Masters of Health Magazine December 2022 | Page 76

The FDA appears to be moving against compounded EDTA,

a crucial medicine used to remove heavy metals from the body.

 Action Alert!

 

FDA Attacks Heart Health Modality

Alliance For Natural Health

Earlier this month, the FDA announced that edetate disodium (EDTA) made at compounding pharmacies poses “significant safety risks.”  This kind of move is a prelude to a full ban on individualized EDTA medicines, which would be a disaster for patient health, particularly those looking to improve cardiovascular health. This is part of a longstanding war against EDTA and chelation from the medical establishment looking to protect drug industry profits. We must protect access to this crucial medicine.

Over the last few years, we’ve been reporting on the FDA’s activities to increase regulation over compounding pharmacies that make individualized medicines to meet patient needs.
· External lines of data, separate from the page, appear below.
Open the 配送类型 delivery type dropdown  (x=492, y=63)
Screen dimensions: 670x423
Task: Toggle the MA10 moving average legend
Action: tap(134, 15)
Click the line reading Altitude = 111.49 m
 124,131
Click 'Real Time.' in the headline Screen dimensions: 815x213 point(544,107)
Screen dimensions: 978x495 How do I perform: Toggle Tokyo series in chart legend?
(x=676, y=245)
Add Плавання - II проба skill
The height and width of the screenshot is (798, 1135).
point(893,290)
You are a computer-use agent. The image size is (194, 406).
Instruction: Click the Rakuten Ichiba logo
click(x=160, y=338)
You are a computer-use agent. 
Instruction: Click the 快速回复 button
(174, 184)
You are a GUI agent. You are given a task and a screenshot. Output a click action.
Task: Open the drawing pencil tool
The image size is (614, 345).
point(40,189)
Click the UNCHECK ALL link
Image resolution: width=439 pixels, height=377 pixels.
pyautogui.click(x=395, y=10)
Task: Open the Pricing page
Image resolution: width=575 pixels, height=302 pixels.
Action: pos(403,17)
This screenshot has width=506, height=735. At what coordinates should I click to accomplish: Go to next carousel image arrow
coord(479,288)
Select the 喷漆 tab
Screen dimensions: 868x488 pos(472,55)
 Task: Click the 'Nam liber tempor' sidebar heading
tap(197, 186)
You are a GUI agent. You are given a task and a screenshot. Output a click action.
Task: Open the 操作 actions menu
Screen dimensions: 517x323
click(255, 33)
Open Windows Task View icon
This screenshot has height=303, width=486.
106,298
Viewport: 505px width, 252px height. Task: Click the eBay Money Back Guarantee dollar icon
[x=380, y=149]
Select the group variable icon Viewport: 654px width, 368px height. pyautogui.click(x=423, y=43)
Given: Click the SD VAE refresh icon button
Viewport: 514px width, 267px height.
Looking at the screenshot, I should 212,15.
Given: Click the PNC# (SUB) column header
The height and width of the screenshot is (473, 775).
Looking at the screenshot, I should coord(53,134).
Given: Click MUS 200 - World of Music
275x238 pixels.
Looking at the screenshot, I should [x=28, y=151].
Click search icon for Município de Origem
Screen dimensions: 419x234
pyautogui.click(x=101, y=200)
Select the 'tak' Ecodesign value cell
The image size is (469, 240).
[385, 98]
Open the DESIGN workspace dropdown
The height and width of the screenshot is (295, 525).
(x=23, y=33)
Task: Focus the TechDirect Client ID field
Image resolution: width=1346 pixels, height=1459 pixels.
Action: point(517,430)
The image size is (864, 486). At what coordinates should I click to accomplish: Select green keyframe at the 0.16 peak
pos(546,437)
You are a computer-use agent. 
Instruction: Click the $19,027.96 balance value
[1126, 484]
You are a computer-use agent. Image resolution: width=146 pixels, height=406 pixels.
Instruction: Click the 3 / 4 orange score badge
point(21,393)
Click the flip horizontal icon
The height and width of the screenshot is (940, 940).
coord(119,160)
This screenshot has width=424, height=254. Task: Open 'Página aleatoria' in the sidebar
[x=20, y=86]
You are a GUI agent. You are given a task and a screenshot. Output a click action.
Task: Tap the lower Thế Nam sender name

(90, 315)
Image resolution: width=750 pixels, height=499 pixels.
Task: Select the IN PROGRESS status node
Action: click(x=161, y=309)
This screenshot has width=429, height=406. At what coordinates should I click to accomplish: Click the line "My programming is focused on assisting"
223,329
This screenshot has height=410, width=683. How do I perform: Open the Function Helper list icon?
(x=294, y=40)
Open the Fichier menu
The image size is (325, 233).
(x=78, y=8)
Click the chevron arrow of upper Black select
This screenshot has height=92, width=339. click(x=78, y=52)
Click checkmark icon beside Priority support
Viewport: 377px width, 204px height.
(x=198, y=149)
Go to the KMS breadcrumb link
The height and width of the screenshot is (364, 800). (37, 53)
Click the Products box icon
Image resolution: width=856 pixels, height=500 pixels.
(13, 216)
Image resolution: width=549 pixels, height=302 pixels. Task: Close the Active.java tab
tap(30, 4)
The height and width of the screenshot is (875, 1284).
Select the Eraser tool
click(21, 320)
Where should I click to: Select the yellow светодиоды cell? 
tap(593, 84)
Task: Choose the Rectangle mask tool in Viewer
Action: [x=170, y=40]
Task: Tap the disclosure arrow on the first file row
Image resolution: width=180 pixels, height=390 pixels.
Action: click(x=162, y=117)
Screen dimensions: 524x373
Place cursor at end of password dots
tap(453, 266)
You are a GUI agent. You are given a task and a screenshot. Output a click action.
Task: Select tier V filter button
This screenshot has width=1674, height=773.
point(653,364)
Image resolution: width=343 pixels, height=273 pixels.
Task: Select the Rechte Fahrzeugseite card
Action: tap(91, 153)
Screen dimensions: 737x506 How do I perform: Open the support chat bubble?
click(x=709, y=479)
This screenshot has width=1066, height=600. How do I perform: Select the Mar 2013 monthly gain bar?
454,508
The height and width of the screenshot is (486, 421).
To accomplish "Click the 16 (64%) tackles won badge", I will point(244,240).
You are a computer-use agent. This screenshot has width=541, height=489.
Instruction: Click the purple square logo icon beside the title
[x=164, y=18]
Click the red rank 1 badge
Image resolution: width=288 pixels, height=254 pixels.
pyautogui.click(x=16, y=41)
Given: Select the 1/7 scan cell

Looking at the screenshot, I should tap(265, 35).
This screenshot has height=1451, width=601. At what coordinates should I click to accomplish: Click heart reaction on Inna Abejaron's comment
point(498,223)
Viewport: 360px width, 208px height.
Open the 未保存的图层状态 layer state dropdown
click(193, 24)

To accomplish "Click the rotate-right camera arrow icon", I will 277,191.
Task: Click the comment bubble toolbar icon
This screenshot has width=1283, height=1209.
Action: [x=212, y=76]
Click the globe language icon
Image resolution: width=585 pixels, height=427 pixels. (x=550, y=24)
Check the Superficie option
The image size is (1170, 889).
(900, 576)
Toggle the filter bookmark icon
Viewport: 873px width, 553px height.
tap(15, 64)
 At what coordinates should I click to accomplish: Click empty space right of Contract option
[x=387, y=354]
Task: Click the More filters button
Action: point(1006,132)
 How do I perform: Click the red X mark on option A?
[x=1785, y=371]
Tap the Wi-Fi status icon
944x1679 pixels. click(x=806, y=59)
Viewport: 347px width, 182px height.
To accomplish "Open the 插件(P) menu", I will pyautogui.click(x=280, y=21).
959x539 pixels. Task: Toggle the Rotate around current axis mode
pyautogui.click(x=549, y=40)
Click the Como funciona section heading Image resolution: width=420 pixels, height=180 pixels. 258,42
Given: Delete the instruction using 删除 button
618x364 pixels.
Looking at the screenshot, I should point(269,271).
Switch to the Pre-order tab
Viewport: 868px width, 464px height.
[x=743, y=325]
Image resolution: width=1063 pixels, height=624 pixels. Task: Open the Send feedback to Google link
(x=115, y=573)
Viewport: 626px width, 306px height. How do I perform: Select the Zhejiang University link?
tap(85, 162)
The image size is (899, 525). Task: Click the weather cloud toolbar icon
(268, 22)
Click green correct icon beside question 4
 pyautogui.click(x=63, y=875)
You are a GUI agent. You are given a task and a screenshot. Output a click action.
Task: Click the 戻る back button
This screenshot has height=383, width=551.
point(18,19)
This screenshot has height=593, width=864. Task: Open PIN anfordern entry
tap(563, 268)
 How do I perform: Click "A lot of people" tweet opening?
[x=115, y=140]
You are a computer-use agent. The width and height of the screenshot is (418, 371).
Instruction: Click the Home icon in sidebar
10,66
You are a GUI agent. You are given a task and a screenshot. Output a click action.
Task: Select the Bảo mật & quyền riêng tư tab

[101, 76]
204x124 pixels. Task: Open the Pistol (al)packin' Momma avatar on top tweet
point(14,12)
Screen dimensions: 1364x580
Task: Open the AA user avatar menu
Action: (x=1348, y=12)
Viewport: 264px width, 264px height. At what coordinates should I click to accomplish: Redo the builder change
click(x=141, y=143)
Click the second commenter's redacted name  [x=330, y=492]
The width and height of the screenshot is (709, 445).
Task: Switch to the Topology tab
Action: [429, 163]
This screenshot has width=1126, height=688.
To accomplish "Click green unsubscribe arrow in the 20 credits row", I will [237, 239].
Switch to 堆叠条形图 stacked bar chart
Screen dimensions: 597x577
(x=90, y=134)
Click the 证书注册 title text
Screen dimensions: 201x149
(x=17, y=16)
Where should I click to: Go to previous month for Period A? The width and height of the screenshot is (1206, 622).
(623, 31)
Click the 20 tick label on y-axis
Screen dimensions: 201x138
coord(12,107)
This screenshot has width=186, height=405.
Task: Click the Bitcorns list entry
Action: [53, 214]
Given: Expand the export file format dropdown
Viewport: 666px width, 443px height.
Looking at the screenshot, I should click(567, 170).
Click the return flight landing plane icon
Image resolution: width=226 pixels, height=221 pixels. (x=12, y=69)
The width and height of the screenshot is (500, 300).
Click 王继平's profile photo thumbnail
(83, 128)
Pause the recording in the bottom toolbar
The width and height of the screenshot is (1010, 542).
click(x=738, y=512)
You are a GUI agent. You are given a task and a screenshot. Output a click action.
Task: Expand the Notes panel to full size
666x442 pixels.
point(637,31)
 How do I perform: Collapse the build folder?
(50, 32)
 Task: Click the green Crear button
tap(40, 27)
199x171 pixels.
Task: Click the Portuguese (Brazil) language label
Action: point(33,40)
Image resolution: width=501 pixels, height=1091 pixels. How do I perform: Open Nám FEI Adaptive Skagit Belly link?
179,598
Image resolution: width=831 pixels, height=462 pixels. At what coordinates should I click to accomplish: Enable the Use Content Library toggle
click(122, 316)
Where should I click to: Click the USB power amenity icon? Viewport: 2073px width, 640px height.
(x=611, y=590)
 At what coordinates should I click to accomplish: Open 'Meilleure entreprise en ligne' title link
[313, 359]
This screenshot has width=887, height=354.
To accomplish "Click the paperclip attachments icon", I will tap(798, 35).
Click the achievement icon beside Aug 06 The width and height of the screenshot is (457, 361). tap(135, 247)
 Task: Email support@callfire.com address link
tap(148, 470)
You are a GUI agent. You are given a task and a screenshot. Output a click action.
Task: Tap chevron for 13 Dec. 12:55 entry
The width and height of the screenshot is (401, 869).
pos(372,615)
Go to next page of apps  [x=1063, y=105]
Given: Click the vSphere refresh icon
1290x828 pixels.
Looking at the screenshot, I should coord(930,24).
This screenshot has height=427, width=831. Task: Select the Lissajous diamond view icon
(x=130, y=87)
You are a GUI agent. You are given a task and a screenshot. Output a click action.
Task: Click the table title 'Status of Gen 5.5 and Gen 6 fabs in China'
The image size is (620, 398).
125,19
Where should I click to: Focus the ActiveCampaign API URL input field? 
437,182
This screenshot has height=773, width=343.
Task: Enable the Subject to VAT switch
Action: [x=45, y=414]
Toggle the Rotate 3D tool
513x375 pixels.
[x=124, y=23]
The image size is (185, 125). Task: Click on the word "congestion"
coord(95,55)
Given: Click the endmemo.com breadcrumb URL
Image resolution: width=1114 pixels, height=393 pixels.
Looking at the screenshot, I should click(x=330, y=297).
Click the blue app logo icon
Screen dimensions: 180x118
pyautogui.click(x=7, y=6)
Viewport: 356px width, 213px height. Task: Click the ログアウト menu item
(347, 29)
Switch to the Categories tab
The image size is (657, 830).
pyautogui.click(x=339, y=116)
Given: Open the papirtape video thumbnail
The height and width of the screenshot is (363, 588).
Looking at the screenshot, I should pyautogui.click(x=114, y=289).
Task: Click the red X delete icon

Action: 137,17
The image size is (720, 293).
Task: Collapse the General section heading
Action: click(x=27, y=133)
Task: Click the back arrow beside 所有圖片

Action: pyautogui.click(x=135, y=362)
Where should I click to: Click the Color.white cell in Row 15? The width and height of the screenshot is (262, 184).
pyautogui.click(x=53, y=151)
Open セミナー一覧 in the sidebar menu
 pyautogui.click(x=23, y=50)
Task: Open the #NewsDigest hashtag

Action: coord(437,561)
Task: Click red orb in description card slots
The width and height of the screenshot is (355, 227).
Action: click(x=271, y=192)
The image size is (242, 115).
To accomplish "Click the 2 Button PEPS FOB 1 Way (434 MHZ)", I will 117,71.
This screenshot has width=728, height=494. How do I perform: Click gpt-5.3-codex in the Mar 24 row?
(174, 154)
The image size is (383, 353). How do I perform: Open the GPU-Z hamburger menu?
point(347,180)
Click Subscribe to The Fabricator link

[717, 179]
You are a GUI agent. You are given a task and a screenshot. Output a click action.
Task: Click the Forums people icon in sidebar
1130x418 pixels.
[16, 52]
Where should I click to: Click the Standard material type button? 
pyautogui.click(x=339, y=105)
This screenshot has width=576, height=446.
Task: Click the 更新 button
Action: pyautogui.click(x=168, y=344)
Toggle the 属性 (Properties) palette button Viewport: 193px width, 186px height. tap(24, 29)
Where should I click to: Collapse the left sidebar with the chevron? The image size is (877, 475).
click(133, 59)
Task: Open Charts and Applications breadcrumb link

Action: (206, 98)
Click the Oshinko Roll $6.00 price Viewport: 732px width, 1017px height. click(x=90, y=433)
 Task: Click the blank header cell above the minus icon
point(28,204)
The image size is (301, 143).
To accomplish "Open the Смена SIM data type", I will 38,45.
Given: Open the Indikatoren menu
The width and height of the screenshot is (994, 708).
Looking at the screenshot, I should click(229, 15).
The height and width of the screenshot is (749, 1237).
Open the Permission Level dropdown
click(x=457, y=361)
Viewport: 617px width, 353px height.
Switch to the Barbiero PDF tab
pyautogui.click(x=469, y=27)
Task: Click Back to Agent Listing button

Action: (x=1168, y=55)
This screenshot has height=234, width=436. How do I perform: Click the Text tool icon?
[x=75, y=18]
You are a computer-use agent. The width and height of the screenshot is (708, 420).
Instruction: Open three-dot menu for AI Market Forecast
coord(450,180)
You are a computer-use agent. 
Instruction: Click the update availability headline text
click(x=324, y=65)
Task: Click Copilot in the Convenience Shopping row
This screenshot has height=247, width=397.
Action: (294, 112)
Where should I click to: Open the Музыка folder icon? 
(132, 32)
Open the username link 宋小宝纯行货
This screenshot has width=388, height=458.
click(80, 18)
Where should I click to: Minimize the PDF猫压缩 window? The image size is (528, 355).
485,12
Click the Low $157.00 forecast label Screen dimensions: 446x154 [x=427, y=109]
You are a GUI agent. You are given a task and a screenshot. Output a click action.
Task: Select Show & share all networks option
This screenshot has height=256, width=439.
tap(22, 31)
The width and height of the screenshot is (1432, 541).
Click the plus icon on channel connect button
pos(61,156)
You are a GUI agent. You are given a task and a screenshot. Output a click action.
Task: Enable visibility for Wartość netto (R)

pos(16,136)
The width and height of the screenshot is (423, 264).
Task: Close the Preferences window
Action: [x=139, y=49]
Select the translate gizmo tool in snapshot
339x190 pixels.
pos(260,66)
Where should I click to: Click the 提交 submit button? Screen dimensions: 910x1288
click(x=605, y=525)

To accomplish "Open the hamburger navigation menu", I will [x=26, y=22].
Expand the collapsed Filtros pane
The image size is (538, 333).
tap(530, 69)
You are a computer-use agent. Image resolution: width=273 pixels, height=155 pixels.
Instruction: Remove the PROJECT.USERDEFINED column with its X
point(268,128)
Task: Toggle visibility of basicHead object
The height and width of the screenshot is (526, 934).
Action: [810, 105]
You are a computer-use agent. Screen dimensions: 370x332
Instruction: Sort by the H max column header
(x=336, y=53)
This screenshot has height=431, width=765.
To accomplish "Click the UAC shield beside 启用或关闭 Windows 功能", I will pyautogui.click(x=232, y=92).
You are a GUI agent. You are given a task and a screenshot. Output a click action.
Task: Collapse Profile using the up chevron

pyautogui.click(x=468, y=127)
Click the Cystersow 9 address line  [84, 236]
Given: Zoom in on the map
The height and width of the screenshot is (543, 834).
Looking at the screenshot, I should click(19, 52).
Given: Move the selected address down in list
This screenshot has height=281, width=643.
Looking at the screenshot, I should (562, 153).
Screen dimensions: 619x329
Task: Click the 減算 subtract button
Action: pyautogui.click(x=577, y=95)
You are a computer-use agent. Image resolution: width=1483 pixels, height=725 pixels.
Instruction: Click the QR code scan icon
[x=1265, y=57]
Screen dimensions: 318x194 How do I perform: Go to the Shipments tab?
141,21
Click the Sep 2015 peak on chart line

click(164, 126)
Most of our coverage has focused on “traditional” pharmacies, but the FDA created another category of pharmacies called “outsourcing” pharmacies. Outsourcing pharmacies are generally larger manufacturing facilities and can only make medicines that appear on a pre-approved list by the FDA, referred to as the Bulk Drugs List.

EDTA was nominated to be added to the Bulk Drug List for outsourcing pharmacies. The FDA has a process for reviewing nominations that includes adding nominated substances to one of three categories: those nominated with sufficient supporting information; nominated substances that pose “significant safety risks”; and those nominated without sufficient information. On October 12, the FDA added EDTA to the second category.

The FDA’s reasoning is telling: “[EDTA] poses significant safety risks due to medical providers inadvertently interchanging edetate disodium with edetate calcium disodium.” That is, EDTA should potentially be banned because some doctors have made mistakes. Really? The FDA also states, seemingly as an afterthought, that there are safety concerns when EDTA is used for indications other than those approved by the FDA, which is the treatment of lead poisoning.